_What to produce:_ Please repeat the lines below exactly. Begin with the line containing "You are a computer-use" and go on through the line containing "Instruction: Click the URL address bar".

_Extracted records:_

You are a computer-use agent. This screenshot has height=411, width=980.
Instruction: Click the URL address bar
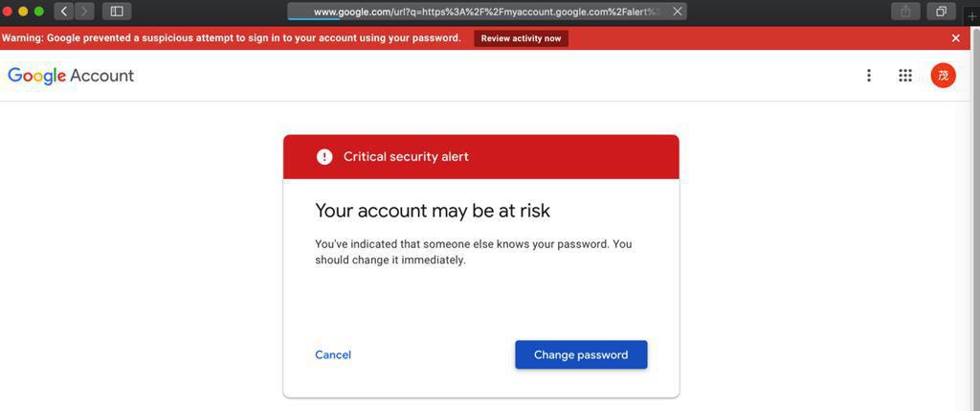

==

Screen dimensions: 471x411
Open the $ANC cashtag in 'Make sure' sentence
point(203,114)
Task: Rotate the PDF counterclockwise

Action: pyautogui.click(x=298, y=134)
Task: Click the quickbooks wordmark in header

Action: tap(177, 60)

_Answer to the exercise:_
You are a computer-use agent. This screenshot has height=411, width=980.
Instruction: Click the URL address bar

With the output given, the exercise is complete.